2. Access or connection status to personal information.
3. Individuals or entities accessing or connecting to personal information.
4. Compliance with prohibitions on use, provision, and sub-contracting for purposes other than those specified.
5. Implementation of security measures such as encryption.
6. Other necessary matters for personal information protection.
2. The Applicant may inspect the status of the above matters and request corrections, and Panaxtos must comply unless there are special reasons.
3. The Applicant may provide training to Panaxtos to prevent loss, theft, leakage, tampering, or damage to personal information due to the entrusted processing, and Panaxtos must comply.
4. The timing and method of such training will be discussed and implemented in consultation with Panaxtos.

**Article 8 (Compensation for Damages)**
1. If Panaxtos or its employees or other sub-contractors cause damage to the Applicant or any third parties due to a breach of this agreement or due to Panaxtos’s fault while performing the entrusted or sub-contracted tasks, Panaxtos shall compensate for the damages. The compensation limit for damages to the Applicant is [twice the average monthly fee for the last three months (or the applicable period if less than three months)].
2. If the Applicant compensates for damages incurred by third parties related to this agreement, the Applicant may seek reimbursement from Panaxtos.

**Article 9 (Termination and Cancellation of the Agreement)**
1. The Applicant or Panaxtos may terminate or cancel this agreement immediately without prior notice if any of the following conditions occur:
1. The other party fails to remedy a breach of the agreement within 30 days after notice of such breach.
2. The other party is subject to cancellation or suspension of business operations by the government, making performance of the agreement impossible or significantly difficult.
3. The other party is subject to bankruptcy or similar procedures.
4. The other party’s performance of the agreement is deemed impossible due to natural disasters or other force majeure events.
5. Significant risk to the other party’s credit due to transfer, seizure, or other major asset issues making performance of the agreement questionable.
6. The other party is subject to suspension of transactions by a financial institution, making performance of the agreement questionable.
7. Other situations where there is significant risk to the other party’s credit making performance of the agreement impossible or significantly difficult.
2. Termination or cancellation of this agreement does not affect claims for damages.

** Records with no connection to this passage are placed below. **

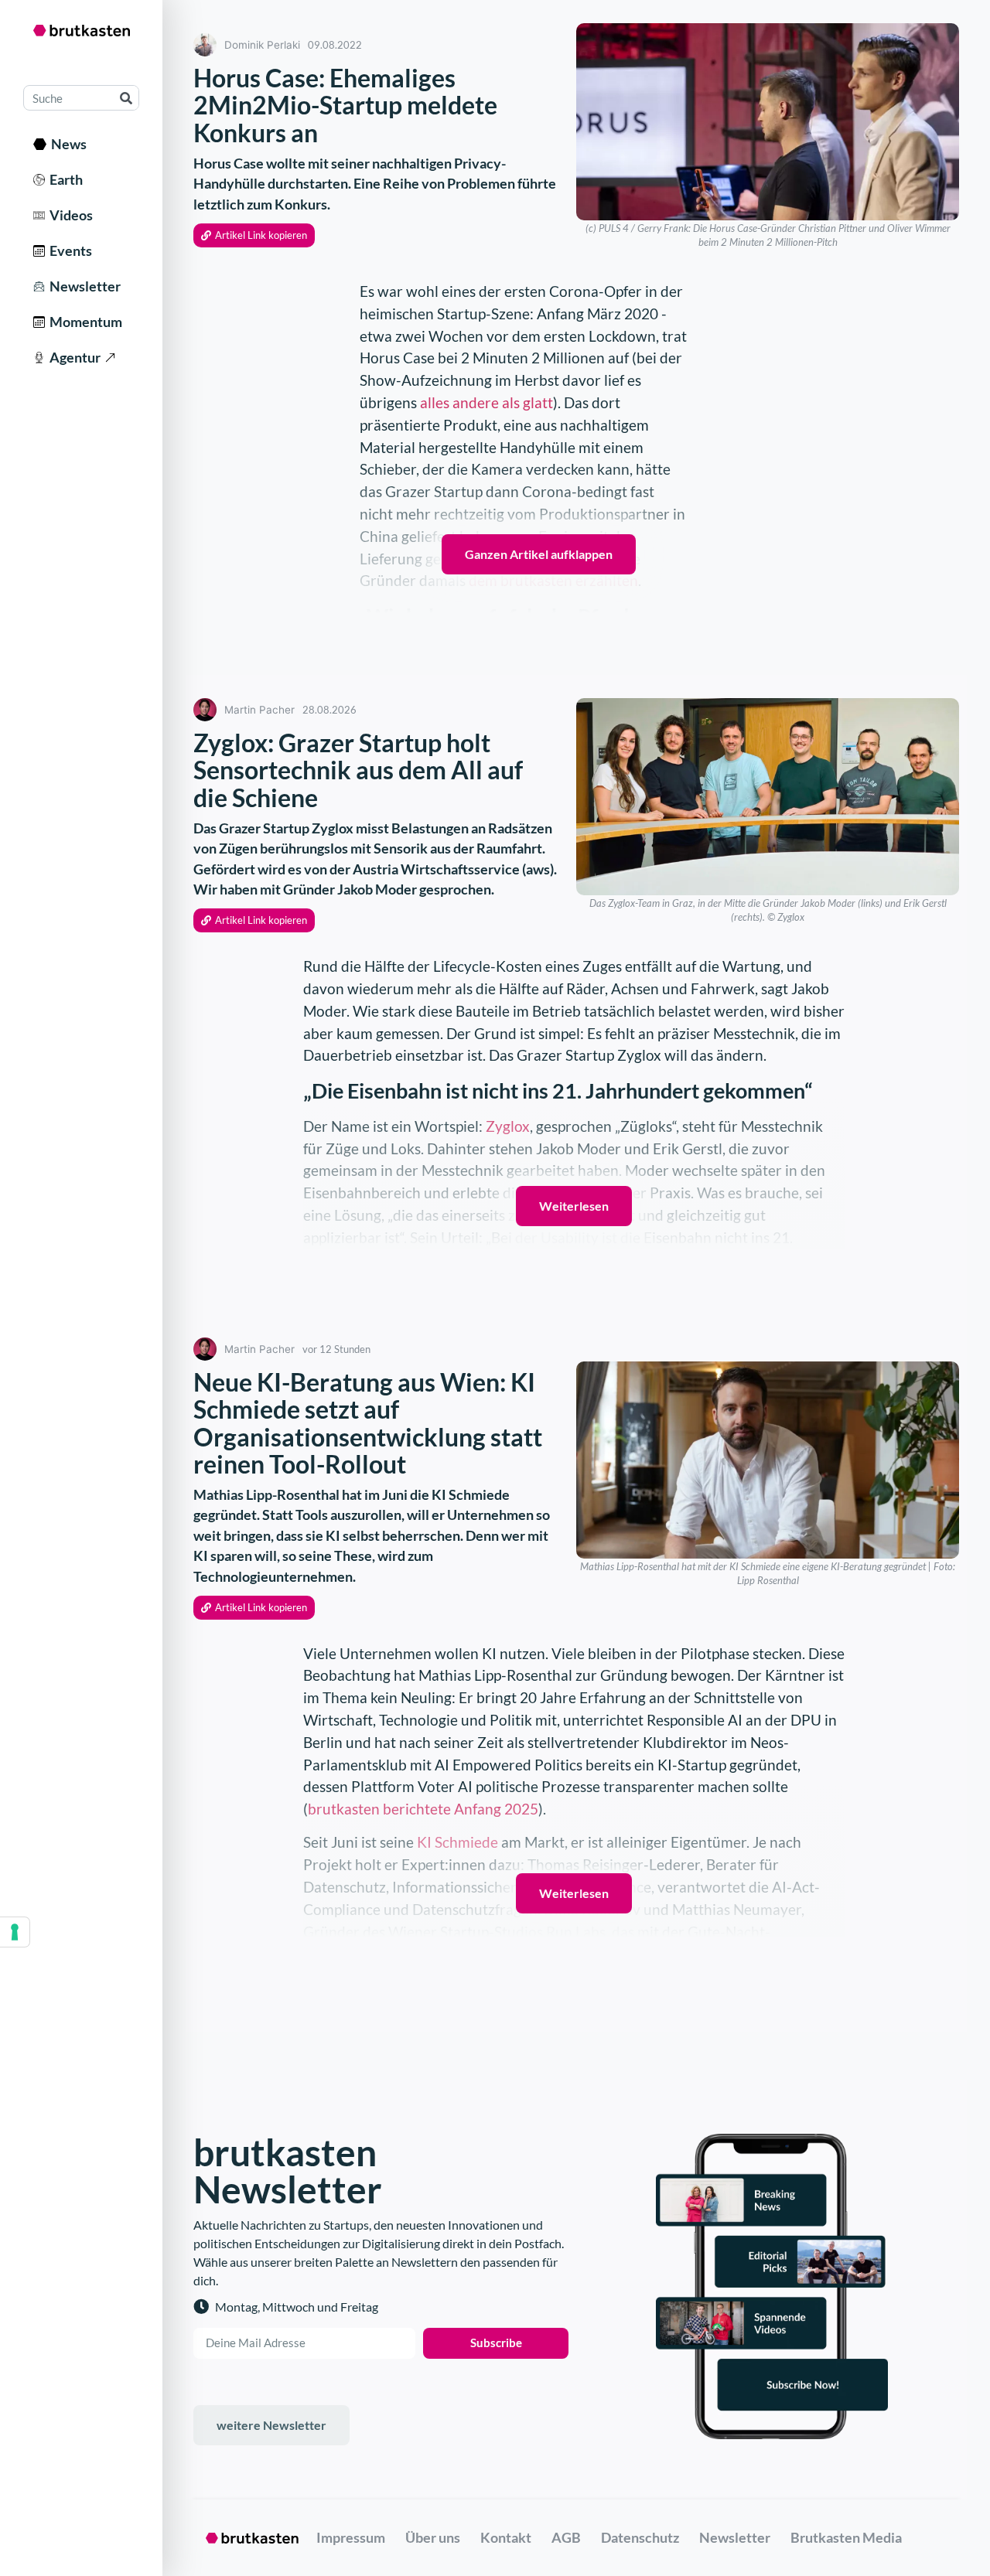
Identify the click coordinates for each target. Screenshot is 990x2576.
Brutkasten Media (846, 2537)
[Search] (125, 98)
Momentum (83, 321)
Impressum (350, 2537)
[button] (254, 235)
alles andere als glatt (486, 402)
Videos (69, 214)
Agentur (73, 357)
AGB (566, 2537)
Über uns (432, 2537)
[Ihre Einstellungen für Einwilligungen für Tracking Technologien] (14, 1932)
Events (68, 250)
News (66, 143)
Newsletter (83, 286)
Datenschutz (640, 2537)
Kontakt (505, 2537)
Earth (64, 179)
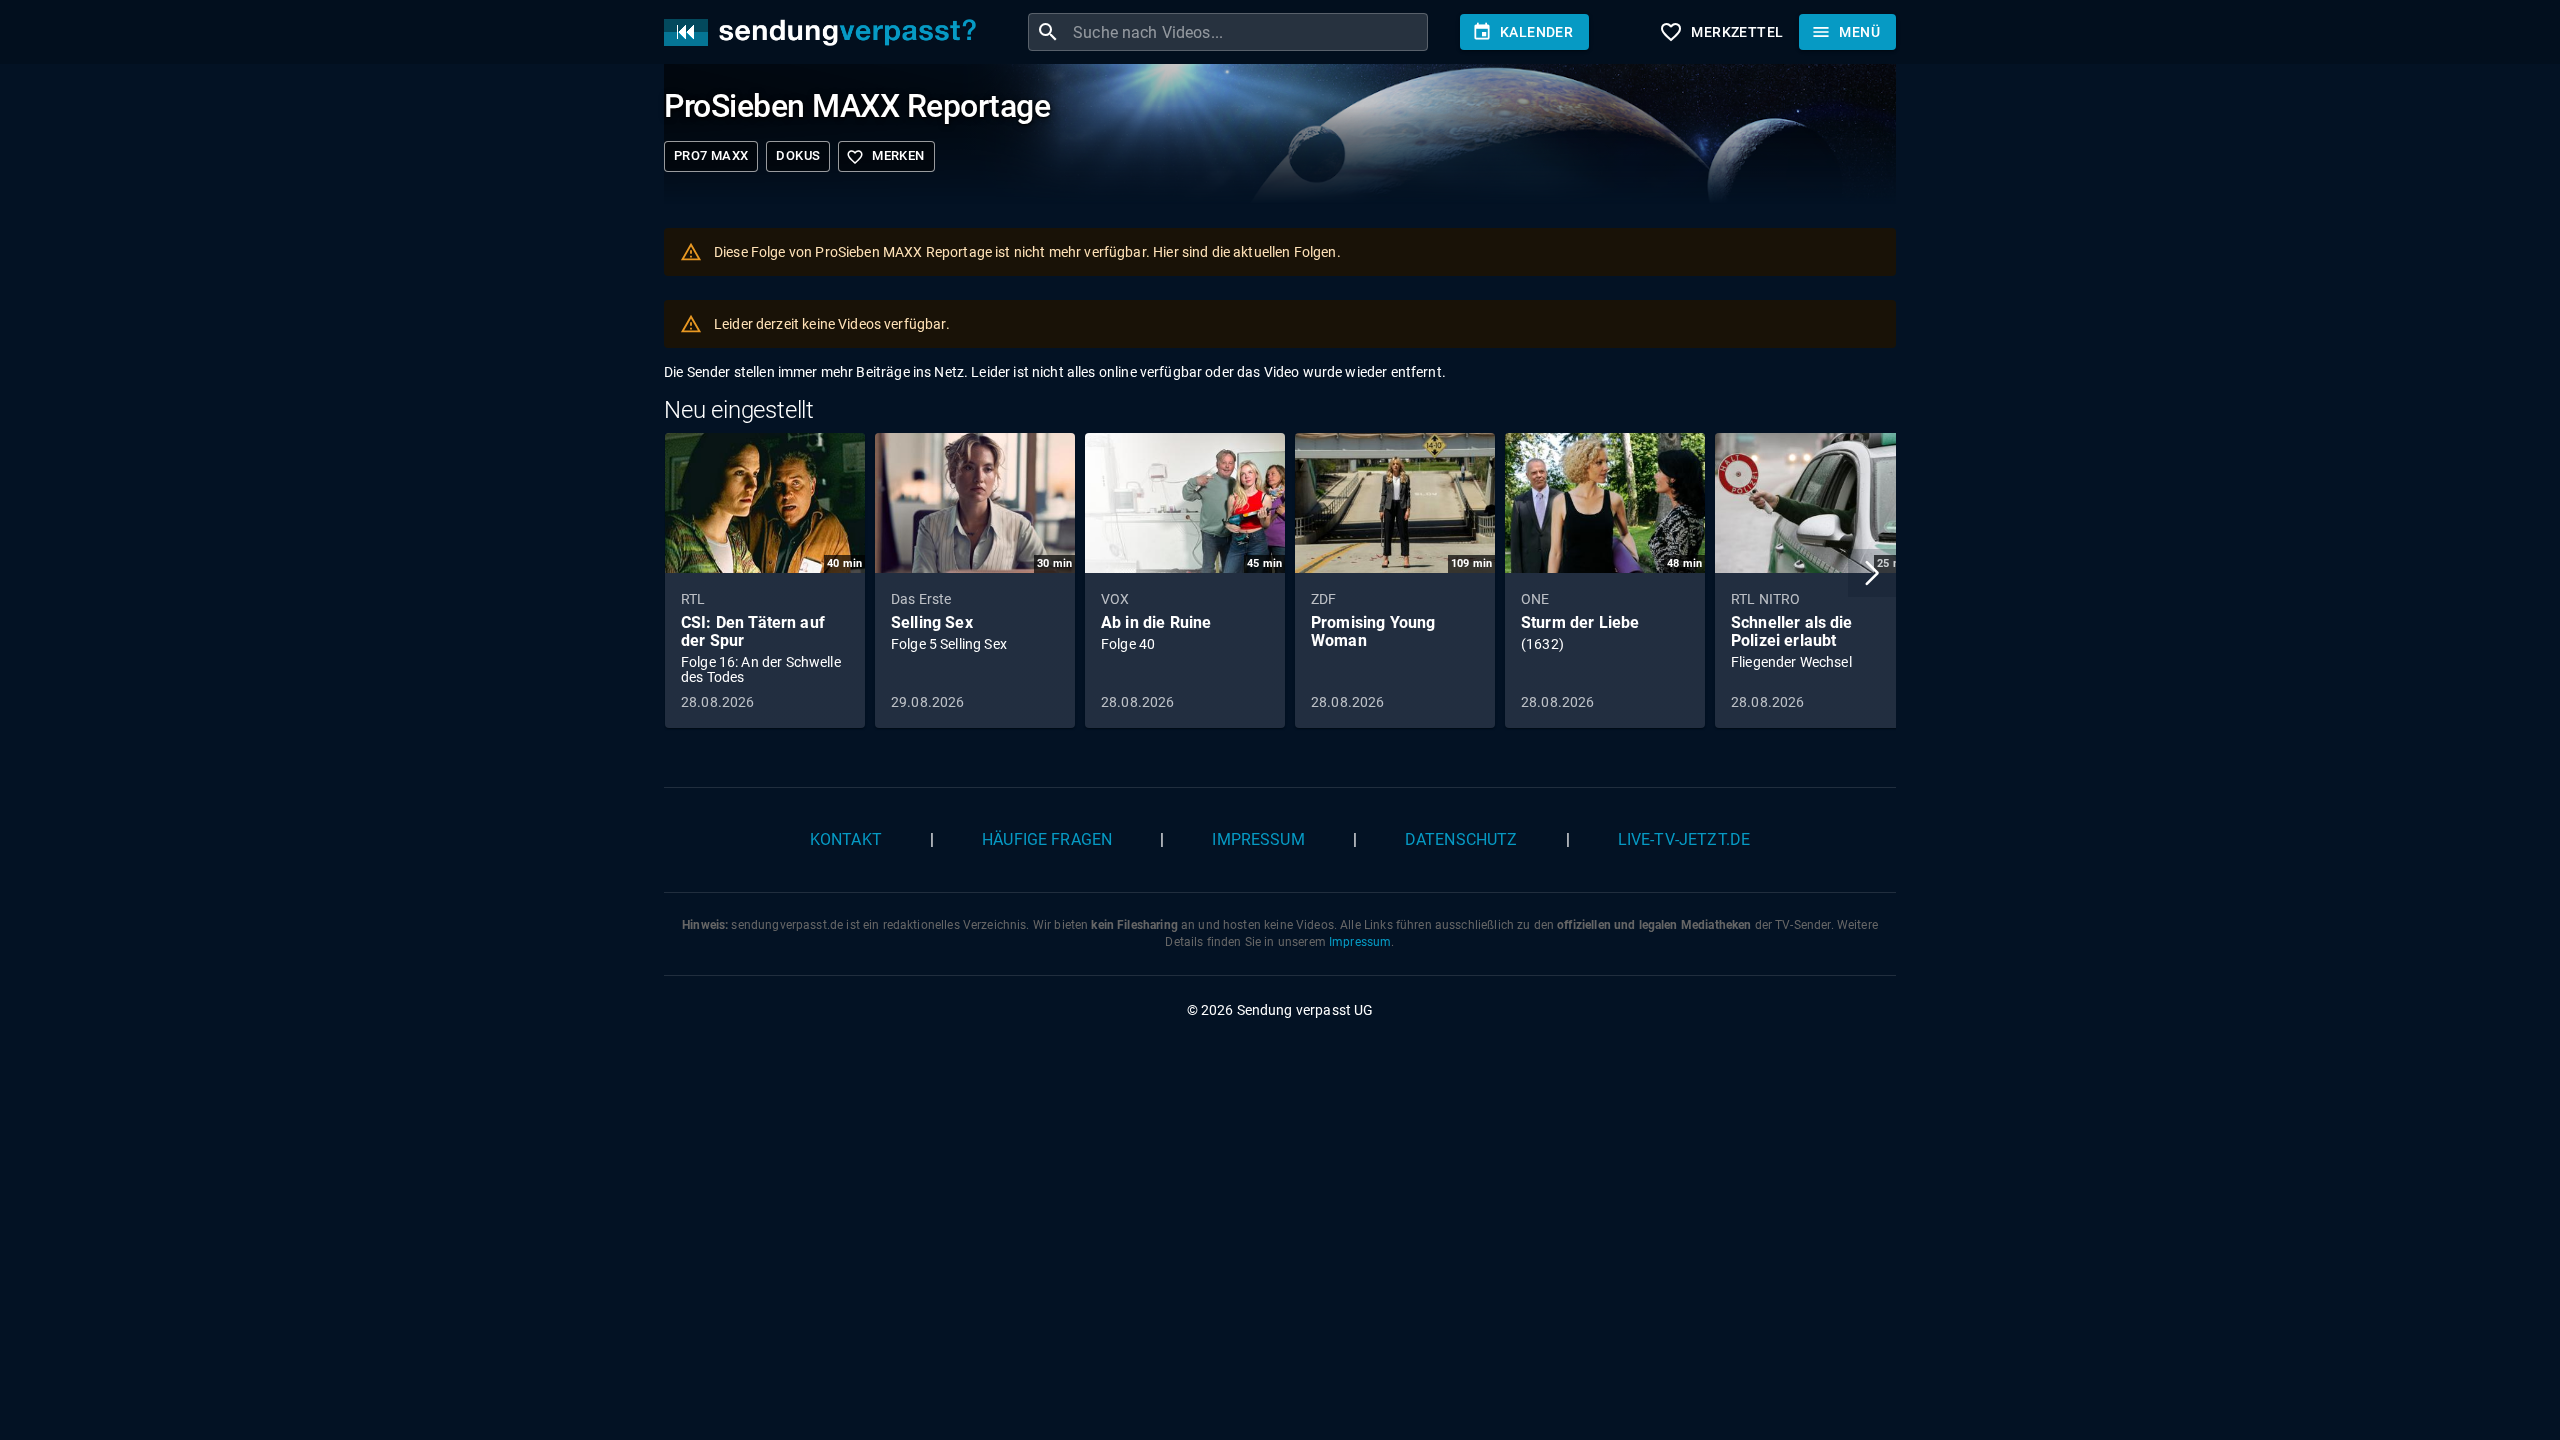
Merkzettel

**Article 10 (Effective Date and Validity Period)**
1. This agreement becomes effective from the date both parties sign or seal it and remains valid until the basic contract is terminated, expires, or this agreement is terminated for any reason.
2. Responsibilities arising from any breach of this agreement during its validity and confidentiality obligations under Article 11 remain in effect even after the agreement’s termination.

**Article 11 (Confidentiality)**
The Applicant and Panaxtos must not disclose, leak, or provide any business secrets or personal information learned in relation to the signing and performance of this agreement to any third parties without prior written consent from the other party.

**Article 12 (Resolution of Disputes)**
Any matters not specified in this agreement or any interpretation disputes shall be resolved through mutual agreement according to relevant laws and general practices. In the event of legal disputes, the competent court shall be the Seoul Central District Court.